Overview

Psilocybin, the chemical component of "magic mushrooms", has been administered with psychotherapy in several randomized clinical trials (RCTs) showing large and sustained antidepressant effects. There is interest to see if similar effects may be provided in those with obsessive compulsive disorder (OCD).

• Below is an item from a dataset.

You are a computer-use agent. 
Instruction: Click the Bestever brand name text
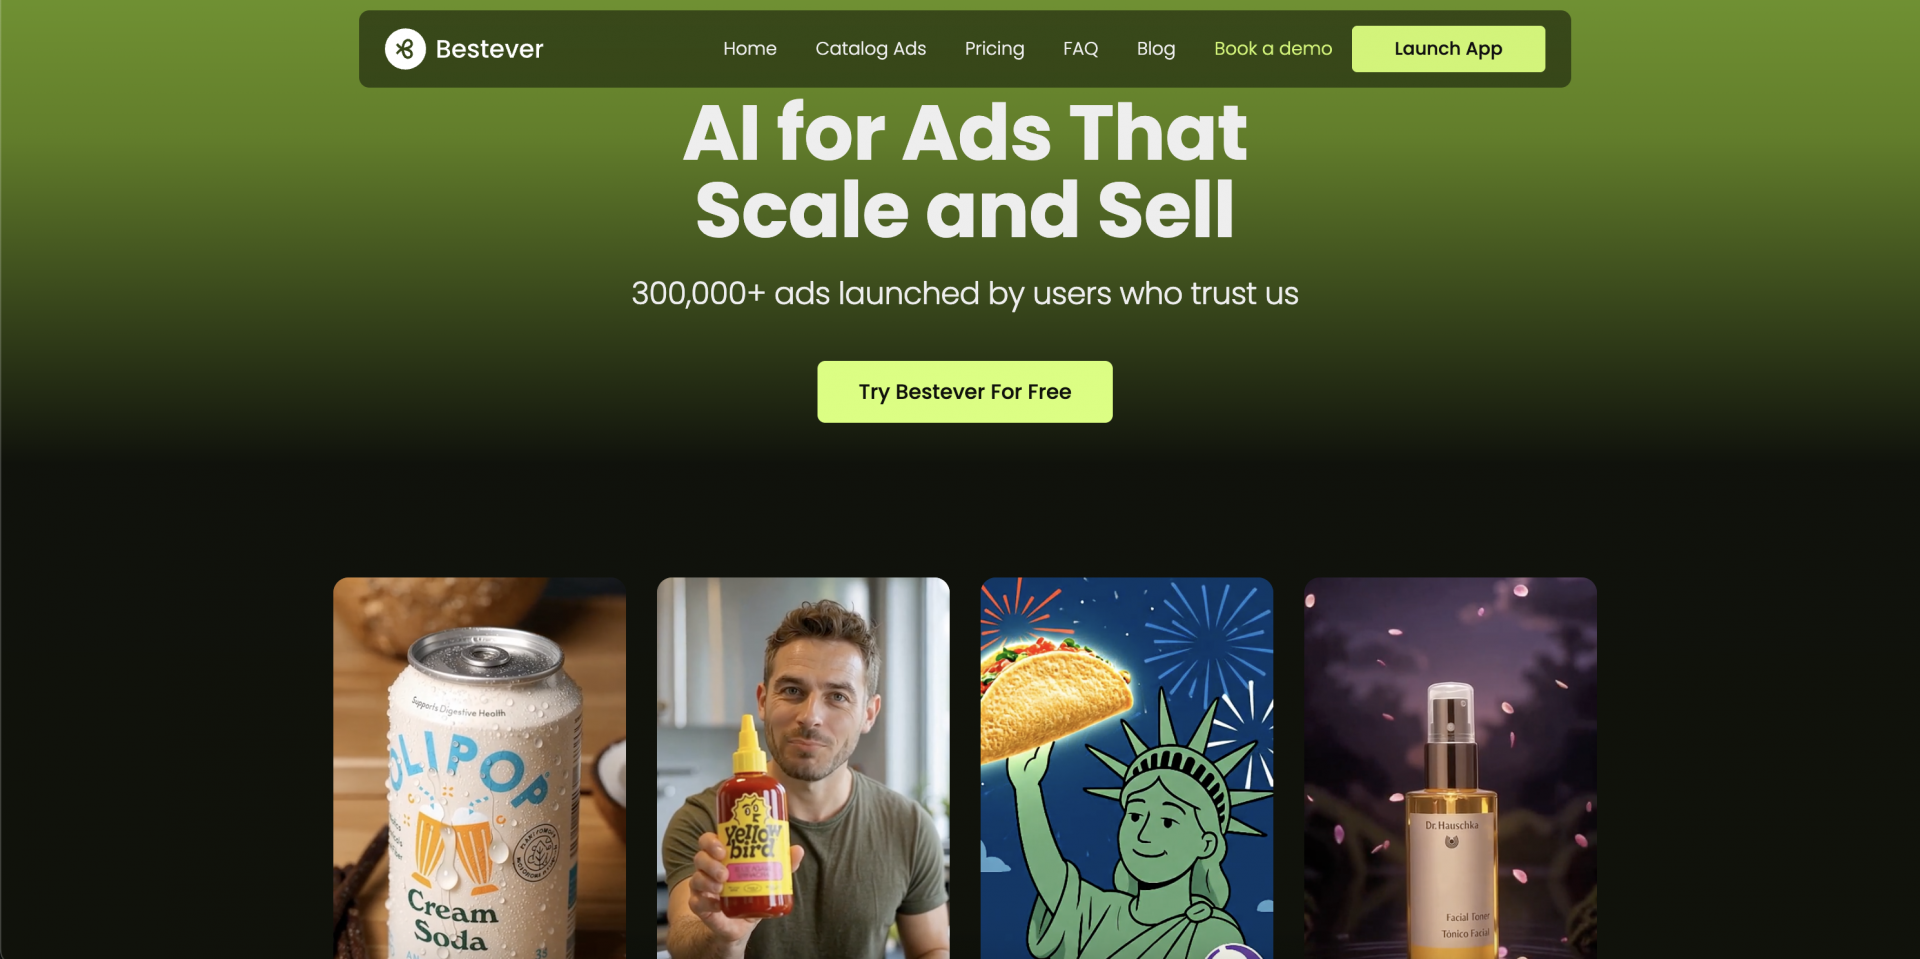pyautogui.click(x=489, y=49)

The purpose of this study is to evaluate the safety, feasibility, and clinical effects of psilocybin administration in those with OCD. Ten participants with treatment-resistant OCD will receive two doses of 25mg of psilocybin under supportive conditions, two weeks apart. The investigators hypothesize that two sessions of psilocybin 25mg administered under supportive conditions to participants with treatment-resistant OCD will lead to significant reductions in OCD symptoms.

Eligibility

Inclusion Criteria:

• Adults 18 to 65 years old;
• Are outpatients
• Must be deemed to have capacity to provide informed consent;
• Must sign and date the informed consent form;
• Stated willingness to comply with all study procedures;
• Ability to read and communicate in English, such that their literacy and comprehension is sufficient for understanding the consent form and study questionnaires, as evaluated by study staff obtaining consent;
• Primary The Diagnostic and Statistical Manual of Mental Disorders, Fifth Edition (DSM-5) diagnosis of obsessive compulsive disorder (OCD) based on medical records and assessment using the Structured Clinical Interview for DSM-5 (SCID-5) administered at the first screening visit;
• Participants diagnosed with treatment-resistant OCD defined as individuals with a score of ≥ 16 on the YBOCS (i.e. moderate symptom severity) and that have not responded to two or more separate pharmacological interventions and one or more trials of cognitive behavioural therapy (CBT); there is no upper limit on the number of treatment failures;
• Individuals with an estimated glomerular filtration rate (eGFR) above 40mL/min/1.73m2 and all blood work within normal limits as assessed by clinical laboratory tests at Screening (V1)
• Ability to take oral medication;
• Individuals who are capable of becoming pregnant: use of highly effective contraception for at least 1 month prior to screening and agreement to use such a method during study participation;
• Individuals who are willing to and have tapered off current OCD medications for a minimum of 2-weeks prior to Baseline (V2) and whose physician confirms that it is safe for them to do so;
• Individuals who are willing to and have tapered off current inhibitors of 5'-diphospho-glucuronosyltransferase (UGT)1A9 and 1A10, aldehyde dehydrogenase inhibitors (ALDHs) and alcohol dehydrogenase inhibitors (ADHs) for a minimum of 2-weeks (or more depending on the medication) prior to Baseline (V2) and for the duration of the study and whose physician confirms that it is safe for them to do so; and
• Agreement to adhere to Lifestyle Considerations (section 4.5) throughout study duration.

Exclusion Criteria:

• Pregnant as assessed by a urine pregnancy test at Screening (V1) and Baseline (V2) or individuals that intend to become pregnant during the study or are breastfeeding;
• Treatment with another investigational drug or other intervention within 30 days of Screening (V1);
• Have initiated psychotherapy in the preceding 12 weeks prior to Screening (V1);
• Have a DSM-5 diagnosis of substance use disorder (use of tobacco and prescribed opioids are permitted) within the preceding 6 months;
• Have active suicidal ideation as determined by the C-SSRS and/or clinical interview. Significant suicide risk is defined by suicidal ideation as endorsed by items 4 or 5 of the C-SSRS;
• Any DSM-5 lifetime diagnosis of a schizophrenia-spectrum disorder; psychotic disorder (unless substance induced or due to a medical condition), bipolar I or II disorder, paranoid personality disorder, borderline personality disorder, or neurocognitive disorder as determined by medical history and the SCID-5 clinical interview;
• Any first-degree relative with a diagnosis of schizophrenia-spectrum disorder; psychotic disorder (unless substance-induced or due to a medical condition); or bipolar I or II disorder as determined by the family medical history form and discussions with the participant;
• Have contraindications to transcranial magnetic stimulation (TMS) as determined by the transcranial magnetic stimulation adult safety screen (TASS) questionnaire;
• Have a history of seizures;
• Are taking anticonvulsants or benzodiazepines (Lorazepam up to 2mg/day is acceptable);
• Presence of a relative or absolute contraindication to psilocybin, including a drug allergy, recent stroke history, uncontrolled hypertension, low or labile blood pressure, recent myocardial infarction, cardiac arrhythmic, severe coronary artery disease, or moderate to severe renal or hepatic impairment;
• Use of classic psychedelic drugs within the previous 12 months; OR
• Any other clinically significant physical illness including chronic infectious diseases or any other major concurrent illness that, in the opinion of the investigator, may interfere with the interpretation of the study results or constitute a health risk for the participant if they take part in the study.